All experiments were performed on a Bruker 9.4T horizontal scanner (Bruker Biospin Co., Billerica, MA) using an in-house built ³¹P transmit/receive saddle coil. The selectivity of the Gaussian pulse was evaluated on a 500 mM inorganic phosphate (Pi) phantom by sweeping the carrier frequency from -5 to 5 ppm with a step size of 0.5 ppm. The Gaussian pulse combined with the spiral-in/out bSSFP sequence was validated on two phantoms with 40 mM phosphocreatine (PCr) and 20 mM adenosine triphosphate (ATP), respectively.

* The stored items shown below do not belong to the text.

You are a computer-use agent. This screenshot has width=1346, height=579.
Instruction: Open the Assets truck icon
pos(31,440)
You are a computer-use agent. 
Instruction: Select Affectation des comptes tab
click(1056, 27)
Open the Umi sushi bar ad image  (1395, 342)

In vivo PCr imaging of the calf muscle was performed on a 10 month-old Fischer rat. An M2M volume coil was used for proton imaging. The B₁ fields of the ³¹P coil and the ¹H coil were placed orthogonal to minimize the coupling between the two coils. Localized shimming using PRESS was performed before the imaging experiments. Reference ¹H image was acquired using FLASH sequence. Acquisition parameters were: TR, 500 ms; TE, 7 ms; flip angle, 40°; FOV 4×4 cm²; matrix size 256×256; slice thickness, 5 mm. PCr image was acquired using the proposed spiral-in/out bSSFP sequence with outer volume saturation. Acquisition parameters were: TR, 20 ms; TE, 10 ms; flip angle, 25°; FOV 4×4 cm²; matrix size 32×32; slice thickness, 5 mm. The saturation module was implemented at every 32 TRs, followed by 10 dummy scans. A delay of 350 ms was also inserted between every 32 TRs to prevent gradient from overheating. A total of 48000 repetitions were acquired in 30 min. Image reconstruction used an average of 1600, 3200, 8000, 16000, 24000, 32000, 40000, and 48000 repetitions, corresponding to an acquisition time of 1, 2, 5, 10, 15, 20, 25, and 30 min, respectively.

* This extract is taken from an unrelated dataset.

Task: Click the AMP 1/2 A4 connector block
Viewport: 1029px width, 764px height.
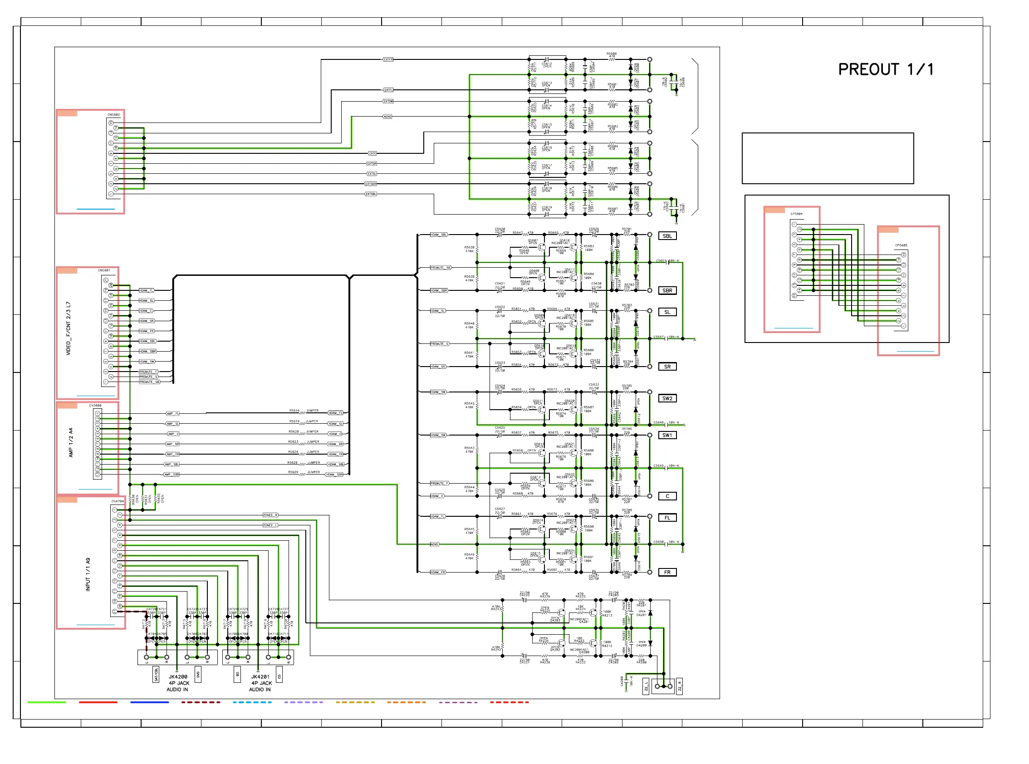Action: pyautogui.click(x=71, y=443)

Designed and measured trajectory is shown in Fig. 1. Fig. 2 shows the selectivity of the 4-ms Gaussian pulse. Residual signal at 2.5 ppm, where γATP resonance occurs, was 5.8%. This profile allowed the excitation of PCr only. Fig. 3 shows the reference anatomy image (Fig. 3a) and PCr selective image (Fig. 3b) using the proposed method on PCr and ATP phantoms. In vivo PCr images were reconstructed using different number of signal averages, corresponding to an acquisition time of 1, 2, 5, 10, 15, 20, 25, and 30 min, respectively, and the corresponding signal to noise ratio (SNR) was calculated (Fig. 4). 2 min acquisition yielded an SNR of ~9. The SNR was increased to 25.5 with 30 min acquisition. Representative images with 5, 10, 20, and 30 min acquisition time are shown in Fig. 5. PCr images on phantom and in vivo were zero padded to matrix size 64×64, and FOV of 2cm×2cm is shown.This study shows a fast PCr imaging method with spiral encoding. PCr map of rat calf muscles with high spatial resolution (1.25 mm×1.25 mm×5 mm) was achieved in acceptable acquisition time. With a different carrier frequency, this method can also be used for imaging other metabolites such as ATP. Quantification of the absolute metabolite concentration can be achieved with appropriate T₁, T₂, and flip angle calibration/correction. This method also has the potential for dynamic PCr imaging in exercise-recovery or ischemia-reperfusion studies.